### What you need to do
Go through the material line by line and copy each one with the word "resolution".

======

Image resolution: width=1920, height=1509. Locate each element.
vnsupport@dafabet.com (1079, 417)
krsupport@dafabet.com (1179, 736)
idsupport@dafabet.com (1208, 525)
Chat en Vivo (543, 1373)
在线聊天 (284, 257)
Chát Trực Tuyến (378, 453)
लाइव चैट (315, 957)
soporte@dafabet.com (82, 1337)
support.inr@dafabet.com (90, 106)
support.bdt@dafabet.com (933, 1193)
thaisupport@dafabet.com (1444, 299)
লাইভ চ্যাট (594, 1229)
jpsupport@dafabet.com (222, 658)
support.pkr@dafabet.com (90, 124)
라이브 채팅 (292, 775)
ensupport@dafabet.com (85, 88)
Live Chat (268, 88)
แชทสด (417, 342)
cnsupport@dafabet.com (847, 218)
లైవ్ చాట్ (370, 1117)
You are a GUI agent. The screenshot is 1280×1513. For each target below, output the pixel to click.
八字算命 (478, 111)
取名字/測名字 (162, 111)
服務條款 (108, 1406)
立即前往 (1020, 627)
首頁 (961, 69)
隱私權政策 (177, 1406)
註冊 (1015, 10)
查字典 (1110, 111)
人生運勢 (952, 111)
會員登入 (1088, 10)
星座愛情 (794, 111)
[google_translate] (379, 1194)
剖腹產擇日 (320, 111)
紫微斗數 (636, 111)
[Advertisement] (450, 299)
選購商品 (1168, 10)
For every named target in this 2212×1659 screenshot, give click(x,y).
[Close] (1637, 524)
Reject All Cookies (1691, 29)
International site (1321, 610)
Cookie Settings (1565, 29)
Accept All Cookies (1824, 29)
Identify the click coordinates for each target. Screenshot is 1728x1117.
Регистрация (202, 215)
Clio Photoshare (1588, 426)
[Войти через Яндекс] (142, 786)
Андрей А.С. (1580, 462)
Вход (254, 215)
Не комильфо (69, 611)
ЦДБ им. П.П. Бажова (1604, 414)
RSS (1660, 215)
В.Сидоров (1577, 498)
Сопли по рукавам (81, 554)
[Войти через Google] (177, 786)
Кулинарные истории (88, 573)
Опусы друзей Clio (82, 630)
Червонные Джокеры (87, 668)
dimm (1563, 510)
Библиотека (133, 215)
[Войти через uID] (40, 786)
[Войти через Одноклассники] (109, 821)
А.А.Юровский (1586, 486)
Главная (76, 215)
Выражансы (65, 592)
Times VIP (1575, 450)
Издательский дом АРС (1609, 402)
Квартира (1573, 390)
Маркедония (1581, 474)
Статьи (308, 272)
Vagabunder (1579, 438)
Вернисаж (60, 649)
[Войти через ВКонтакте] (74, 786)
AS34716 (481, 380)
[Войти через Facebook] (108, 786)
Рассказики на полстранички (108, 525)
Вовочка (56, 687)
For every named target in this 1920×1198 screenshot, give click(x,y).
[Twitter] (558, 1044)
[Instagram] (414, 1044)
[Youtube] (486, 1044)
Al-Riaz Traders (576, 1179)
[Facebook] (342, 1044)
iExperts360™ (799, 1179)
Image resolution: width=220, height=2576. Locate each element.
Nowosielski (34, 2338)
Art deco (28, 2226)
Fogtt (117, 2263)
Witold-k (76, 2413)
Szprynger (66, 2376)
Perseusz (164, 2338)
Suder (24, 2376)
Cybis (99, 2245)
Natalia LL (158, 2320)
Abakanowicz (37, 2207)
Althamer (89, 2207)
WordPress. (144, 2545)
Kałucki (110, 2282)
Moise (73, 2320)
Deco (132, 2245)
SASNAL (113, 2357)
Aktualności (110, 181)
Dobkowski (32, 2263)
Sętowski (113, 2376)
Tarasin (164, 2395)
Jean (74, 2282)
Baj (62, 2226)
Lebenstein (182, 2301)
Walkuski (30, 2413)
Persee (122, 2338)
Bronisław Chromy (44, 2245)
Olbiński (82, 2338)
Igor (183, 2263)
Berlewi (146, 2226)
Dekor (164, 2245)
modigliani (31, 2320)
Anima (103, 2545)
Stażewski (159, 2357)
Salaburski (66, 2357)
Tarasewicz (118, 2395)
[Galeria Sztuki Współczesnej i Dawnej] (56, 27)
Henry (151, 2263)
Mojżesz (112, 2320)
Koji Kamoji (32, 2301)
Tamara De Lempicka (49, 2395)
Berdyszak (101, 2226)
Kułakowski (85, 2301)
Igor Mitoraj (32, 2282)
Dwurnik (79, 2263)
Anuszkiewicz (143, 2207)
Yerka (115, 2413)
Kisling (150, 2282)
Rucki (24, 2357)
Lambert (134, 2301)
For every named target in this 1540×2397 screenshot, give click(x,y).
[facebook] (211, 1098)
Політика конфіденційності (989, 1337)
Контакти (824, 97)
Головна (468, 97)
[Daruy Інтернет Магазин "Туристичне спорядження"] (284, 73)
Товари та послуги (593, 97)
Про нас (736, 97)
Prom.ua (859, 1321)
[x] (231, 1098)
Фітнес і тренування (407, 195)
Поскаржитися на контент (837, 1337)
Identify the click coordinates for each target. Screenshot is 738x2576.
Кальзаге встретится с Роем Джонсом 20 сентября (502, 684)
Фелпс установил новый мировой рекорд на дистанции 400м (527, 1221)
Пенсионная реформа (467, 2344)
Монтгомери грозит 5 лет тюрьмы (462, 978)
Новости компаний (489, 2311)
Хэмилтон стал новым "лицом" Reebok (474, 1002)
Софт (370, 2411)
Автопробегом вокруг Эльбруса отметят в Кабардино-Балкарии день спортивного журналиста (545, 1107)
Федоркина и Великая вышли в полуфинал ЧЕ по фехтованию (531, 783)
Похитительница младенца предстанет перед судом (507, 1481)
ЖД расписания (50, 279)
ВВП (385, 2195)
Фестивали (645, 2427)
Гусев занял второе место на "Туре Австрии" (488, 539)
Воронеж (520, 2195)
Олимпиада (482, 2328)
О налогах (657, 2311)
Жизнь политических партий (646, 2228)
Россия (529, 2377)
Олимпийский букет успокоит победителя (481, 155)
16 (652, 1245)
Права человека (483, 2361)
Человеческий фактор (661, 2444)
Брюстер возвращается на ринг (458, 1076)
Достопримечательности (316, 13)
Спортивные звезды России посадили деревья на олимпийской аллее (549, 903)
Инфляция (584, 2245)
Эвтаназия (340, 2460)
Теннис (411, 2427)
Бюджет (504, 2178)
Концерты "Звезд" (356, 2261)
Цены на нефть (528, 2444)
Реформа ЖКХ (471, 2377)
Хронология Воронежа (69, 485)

======

### Solution for this problem
Image resolution: width=1920, height=1509. Locate each element.
Image resolution: width=220, height=2576. Locate each element.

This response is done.